— Task prompt —
Return the data below exactly, but only from the line containing "The width and height of the screenshot is (1872, 292)." through the line containing "You are a computer-use agent. 660x440 pixels.", with both of those lines included.

— Given records —

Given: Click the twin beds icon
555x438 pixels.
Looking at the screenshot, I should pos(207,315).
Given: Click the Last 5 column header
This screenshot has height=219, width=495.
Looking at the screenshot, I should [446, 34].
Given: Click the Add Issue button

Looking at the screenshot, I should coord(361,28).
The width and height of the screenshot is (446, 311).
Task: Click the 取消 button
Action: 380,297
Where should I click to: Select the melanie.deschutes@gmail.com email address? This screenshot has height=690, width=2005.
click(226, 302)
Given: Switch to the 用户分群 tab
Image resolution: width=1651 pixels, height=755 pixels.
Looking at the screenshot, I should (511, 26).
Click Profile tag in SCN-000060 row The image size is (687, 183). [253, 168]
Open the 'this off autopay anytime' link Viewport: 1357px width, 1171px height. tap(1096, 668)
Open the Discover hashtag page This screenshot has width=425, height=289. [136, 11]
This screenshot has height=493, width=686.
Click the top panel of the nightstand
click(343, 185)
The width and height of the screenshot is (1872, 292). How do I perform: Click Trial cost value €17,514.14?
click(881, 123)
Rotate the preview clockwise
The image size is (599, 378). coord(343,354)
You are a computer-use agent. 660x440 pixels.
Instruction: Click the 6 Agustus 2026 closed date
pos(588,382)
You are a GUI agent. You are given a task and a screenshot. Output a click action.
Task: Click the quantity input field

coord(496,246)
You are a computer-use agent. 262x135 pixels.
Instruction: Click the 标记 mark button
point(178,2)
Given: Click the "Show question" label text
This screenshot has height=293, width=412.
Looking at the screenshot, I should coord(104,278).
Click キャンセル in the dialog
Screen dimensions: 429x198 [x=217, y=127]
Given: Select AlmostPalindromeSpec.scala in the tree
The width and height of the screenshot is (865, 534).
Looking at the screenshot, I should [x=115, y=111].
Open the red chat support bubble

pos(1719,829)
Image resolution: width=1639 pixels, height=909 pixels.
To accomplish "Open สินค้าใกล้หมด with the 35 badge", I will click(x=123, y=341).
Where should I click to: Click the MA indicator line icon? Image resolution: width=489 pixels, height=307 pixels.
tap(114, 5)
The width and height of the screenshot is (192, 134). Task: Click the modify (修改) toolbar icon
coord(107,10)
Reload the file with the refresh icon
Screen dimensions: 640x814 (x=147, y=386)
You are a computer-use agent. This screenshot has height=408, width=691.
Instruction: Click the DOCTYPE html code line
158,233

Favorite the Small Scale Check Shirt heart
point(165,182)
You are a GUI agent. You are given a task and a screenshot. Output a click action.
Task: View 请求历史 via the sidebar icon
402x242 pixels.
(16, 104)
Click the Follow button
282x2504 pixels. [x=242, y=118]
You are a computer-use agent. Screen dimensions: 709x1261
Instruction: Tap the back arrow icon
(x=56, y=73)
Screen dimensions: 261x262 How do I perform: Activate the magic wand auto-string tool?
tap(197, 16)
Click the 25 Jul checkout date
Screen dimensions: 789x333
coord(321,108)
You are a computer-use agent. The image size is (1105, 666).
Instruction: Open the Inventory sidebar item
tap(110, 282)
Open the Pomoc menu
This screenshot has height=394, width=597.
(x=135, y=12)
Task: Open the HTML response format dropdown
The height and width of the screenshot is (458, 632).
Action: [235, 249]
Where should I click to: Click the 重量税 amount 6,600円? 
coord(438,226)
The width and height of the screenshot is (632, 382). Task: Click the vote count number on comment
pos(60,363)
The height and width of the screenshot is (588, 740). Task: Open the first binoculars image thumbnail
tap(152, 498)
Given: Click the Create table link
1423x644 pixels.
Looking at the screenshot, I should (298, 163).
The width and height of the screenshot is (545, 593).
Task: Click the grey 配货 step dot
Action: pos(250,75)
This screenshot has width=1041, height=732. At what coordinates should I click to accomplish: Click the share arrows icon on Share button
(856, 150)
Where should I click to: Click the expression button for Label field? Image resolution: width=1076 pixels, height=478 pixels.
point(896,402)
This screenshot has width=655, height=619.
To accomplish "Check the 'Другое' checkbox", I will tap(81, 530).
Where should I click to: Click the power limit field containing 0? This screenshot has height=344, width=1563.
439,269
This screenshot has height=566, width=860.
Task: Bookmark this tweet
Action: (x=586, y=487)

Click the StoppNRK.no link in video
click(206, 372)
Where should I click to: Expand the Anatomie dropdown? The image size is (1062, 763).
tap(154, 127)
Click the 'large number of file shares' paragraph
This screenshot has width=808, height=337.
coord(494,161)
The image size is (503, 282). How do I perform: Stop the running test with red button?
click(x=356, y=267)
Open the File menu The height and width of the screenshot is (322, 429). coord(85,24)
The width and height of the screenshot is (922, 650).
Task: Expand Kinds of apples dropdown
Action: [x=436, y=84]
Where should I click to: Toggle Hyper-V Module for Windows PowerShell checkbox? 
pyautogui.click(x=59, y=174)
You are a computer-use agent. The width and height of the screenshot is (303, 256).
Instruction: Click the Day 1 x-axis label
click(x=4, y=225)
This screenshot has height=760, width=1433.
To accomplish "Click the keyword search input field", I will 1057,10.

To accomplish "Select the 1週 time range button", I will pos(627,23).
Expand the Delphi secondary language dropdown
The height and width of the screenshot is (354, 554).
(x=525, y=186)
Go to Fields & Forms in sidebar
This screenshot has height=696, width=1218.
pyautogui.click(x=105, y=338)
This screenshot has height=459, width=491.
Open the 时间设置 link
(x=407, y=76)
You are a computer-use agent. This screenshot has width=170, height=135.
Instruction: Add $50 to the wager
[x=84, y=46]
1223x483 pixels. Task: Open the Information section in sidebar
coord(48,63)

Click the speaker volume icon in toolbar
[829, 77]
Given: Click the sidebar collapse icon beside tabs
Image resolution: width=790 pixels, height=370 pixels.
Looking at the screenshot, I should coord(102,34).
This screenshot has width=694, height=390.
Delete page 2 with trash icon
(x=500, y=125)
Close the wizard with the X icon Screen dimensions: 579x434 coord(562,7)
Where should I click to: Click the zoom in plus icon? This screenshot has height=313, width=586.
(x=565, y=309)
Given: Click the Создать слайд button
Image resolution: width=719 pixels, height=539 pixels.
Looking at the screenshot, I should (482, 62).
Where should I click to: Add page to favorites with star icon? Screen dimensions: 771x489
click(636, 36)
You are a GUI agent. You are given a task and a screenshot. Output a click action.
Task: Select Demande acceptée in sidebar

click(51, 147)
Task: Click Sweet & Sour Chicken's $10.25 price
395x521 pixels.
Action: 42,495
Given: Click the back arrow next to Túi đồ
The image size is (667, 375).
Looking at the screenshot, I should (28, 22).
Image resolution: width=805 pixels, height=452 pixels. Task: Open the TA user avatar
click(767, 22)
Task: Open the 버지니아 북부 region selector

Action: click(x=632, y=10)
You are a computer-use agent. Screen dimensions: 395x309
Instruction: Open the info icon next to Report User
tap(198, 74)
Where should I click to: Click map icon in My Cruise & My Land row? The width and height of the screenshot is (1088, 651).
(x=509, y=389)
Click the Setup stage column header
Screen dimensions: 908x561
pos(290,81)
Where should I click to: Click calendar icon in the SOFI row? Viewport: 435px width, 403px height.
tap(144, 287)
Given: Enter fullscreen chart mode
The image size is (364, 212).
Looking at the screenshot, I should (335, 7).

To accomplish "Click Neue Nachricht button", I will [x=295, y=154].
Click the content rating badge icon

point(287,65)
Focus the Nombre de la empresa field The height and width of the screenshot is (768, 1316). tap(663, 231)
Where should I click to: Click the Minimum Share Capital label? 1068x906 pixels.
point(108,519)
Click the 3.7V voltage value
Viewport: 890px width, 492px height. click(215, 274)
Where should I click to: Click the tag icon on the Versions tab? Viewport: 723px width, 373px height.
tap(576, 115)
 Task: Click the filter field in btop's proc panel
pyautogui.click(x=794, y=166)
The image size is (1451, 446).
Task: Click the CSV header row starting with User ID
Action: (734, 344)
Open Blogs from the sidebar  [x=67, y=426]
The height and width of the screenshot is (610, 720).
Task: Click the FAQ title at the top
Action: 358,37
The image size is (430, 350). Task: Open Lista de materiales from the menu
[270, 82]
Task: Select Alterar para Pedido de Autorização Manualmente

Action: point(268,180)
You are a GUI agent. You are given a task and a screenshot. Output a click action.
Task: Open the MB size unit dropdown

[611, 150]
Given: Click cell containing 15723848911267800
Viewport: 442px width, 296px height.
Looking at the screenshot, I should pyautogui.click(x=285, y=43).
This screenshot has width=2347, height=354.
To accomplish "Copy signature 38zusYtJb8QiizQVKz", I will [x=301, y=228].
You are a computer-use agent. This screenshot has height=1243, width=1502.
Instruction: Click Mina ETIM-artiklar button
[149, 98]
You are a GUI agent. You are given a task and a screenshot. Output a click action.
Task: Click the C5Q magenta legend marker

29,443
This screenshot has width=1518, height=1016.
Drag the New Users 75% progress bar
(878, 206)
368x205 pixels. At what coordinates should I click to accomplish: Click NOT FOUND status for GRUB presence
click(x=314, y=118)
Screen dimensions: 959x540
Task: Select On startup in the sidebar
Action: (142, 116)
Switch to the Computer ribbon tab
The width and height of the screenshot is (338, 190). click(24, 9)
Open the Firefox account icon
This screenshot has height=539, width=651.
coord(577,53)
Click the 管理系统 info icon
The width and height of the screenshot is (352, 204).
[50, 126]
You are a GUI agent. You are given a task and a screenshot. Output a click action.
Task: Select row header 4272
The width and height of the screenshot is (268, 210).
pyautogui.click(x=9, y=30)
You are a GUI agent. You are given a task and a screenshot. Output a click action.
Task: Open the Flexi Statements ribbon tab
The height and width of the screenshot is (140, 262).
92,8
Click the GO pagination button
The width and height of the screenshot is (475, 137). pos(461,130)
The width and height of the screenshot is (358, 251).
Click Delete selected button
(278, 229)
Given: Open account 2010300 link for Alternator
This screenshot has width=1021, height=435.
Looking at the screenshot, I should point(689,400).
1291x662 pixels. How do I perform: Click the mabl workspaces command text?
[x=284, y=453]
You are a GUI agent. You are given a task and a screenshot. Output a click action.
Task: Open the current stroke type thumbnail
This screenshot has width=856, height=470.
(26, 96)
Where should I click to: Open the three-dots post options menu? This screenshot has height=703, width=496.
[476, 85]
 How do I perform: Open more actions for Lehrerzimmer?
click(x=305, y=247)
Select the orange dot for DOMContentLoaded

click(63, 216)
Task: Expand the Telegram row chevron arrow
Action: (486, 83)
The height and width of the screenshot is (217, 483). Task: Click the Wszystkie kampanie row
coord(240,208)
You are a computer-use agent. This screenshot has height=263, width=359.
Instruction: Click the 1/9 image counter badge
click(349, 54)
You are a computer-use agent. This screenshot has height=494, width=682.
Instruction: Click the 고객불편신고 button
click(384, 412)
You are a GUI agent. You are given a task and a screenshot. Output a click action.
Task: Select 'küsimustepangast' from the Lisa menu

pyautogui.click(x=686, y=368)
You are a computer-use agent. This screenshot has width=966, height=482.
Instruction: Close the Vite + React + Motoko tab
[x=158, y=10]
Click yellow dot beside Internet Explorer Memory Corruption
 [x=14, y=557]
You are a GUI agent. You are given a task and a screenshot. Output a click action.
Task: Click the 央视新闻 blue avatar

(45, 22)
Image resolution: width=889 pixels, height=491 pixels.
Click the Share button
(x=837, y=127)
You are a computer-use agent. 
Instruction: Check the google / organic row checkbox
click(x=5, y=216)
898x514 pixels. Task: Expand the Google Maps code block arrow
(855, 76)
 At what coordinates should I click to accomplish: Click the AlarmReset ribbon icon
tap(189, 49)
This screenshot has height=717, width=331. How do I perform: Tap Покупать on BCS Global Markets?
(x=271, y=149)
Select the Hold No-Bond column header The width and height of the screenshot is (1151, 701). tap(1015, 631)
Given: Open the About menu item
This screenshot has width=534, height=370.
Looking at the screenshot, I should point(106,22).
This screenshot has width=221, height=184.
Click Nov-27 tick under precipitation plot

— Exercise response —
The width and height of the screenshot is (1872, 292). How do I perform: Click Trial cost value €17,514.14?
click(881, 123)
Rotate the preview clockwise
The image size is (599, 378). coord(343,354)
You are a computer-use agent. 660x440 pixels.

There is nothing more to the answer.